South African Sugar Association (SASA) CEO Trix Trikam says the sugar industry has already lost about 10 000 jobs and R4.8-billion in revenue since the implementation of the HPL in April 2018.
Sugarcane production is already declining owing to various micro- and macroeconomic factors and stands to have 26 400 ha going out of production in the next ten years.
Over the past 20 years, yearly sugar production has declined by nearly 25%, from 2.75-million tonnes to just over two-million tonnes a year.
Considering changes to the HPL, an additional 27 400 ha could go out of production, leaving more livelihoods and communities impacted along the sugar value chain.
“An increase to the HPL in 2023/24 will have a significant impact on the industry’s ability to deliver against the objectives of employment protection, small-scale grower retention and transformation, while putting increased pressure on the industry to develop diversification strategies that address alternative markets for cane and sugar, and an alternative to cane production as area under cane continues to decline,” explains BFAP agricultural socioeconomics head Sandy Jackson.
The impact of a reduction in local demand for refined white sugar goes beyond just farm-level, Jackson points out, stating that the sugar industry’s average revenue of R18-billion comprises R10-billion from the sugarcane value chain activities and R8-billion from milling or refining.
According to the South African Sugar Millers’ Association, the closure of additional mills and refining capacity would put about 1 000 jobs at risk.
Should 160 000 t of sugar demand dissipate, for example, the industry would stand to lose R600-million a year in revenue and thereby reduce profitability for both millers and growers.

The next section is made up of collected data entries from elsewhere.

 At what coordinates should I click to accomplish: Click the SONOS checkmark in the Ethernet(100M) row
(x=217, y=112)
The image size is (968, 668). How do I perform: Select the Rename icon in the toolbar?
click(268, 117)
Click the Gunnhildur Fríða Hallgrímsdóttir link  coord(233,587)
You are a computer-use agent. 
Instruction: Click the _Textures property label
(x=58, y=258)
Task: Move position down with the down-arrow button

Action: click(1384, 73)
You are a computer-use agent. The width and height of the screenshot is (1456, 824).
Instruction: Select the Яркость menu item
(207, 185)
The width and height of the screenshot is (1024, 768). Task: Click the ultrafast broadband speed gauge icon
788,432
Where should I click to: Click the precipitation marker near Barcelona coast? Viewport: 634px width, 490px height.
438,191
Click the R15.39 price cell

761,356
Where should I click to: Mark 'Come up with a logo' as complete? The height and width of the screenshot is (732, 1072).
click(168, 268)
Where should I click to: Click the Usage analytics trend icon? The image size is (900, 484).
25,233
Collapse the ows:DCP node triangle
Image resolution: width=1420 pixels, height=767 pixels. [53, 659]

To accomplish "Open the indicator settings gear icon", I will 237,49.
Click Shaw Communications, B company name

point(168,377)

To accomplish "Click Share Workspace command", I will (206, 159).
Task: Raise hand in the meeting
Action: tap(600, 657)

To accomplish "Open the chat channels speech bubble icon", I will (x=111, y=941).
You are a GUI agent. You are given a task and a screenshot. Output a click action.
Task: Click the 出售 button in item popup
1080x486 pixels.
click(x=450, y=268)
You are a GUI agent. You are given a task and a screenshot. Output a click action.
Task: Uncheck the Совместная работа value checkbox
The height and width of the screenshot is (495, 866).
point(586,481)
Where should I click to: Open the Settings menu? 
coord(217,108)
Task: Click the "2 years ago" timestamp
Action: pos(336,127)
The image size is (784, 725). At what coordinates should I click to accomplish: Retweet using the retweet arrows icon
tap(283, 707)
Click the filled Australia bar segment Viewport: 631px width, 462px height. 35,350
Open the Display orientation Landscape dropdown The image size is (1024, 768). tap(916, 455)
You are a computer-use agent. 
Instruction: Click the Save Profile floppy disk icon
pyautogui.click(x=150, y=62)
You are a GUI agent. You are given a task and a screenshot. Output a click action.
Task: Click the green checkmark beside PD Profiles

Jackson says an inflationary adjustment to the HPL is unlikely to lead to significant reductions in demand, since this will not trigger sugar sweetened beverage (SSB) manufacturers to reformulate their product recipes to replace cane sugar with alternative or artificial sweeteners; however, this type of adjustment may impact on consumer demand owing to the increased cost of SSBs.
Government in February 2022 increased the HPL from 2.21c/g to 2.31c/g on SSBs with a sugar content of more than 4 g per 100 ml; however, the increase had been postponed owing to a moratorium negotiated under the Sugarcane Master Plan and with government wanting to pursue broader consultation.
The implementation of the increase had been postponed to April 1 this year, with new proposals to the HPL having since included an inflationary-linked adjustment, a lowering of the threshold to 2 g per 100 ml, a removal of the threshold and an expansion of the tax to other food products.
Jackson says a lowering of the threshold would result in significant demand declines.
SASA has asked government to put a moratorium on the sugar tax, to provide the industry time to diversify, since sugarcane is a flexible crop that can be used to produce other commodities.
For example, fibre waste from sugar extraction can be used in bioethanol production as animal feed and to create new bioplastics and bioenergy.
Trikam confirms there is a growing global market for alternative sugarcane products, given the increased focus on environmentally sustainable products and the added impetus owing to the Ukraine war.
SASA, through the Sugarcane Master Plan, has identified ten diversification opportunities to ensure the viability and sustainability of the industry. Many prefeasibility and feasibility studies are underway in this regard.
STUDY OUTCOMES
Trikam is adamant that, in the absence of any proof that the levy has been effective, it needs to be reconsidered.
Another industry association, the South African Cane Growers’ Association, has challenged government in court through a Promotion of Access to Information Act application, asking for information that informed government in its decision-making around the HPL, since no information is publicly available.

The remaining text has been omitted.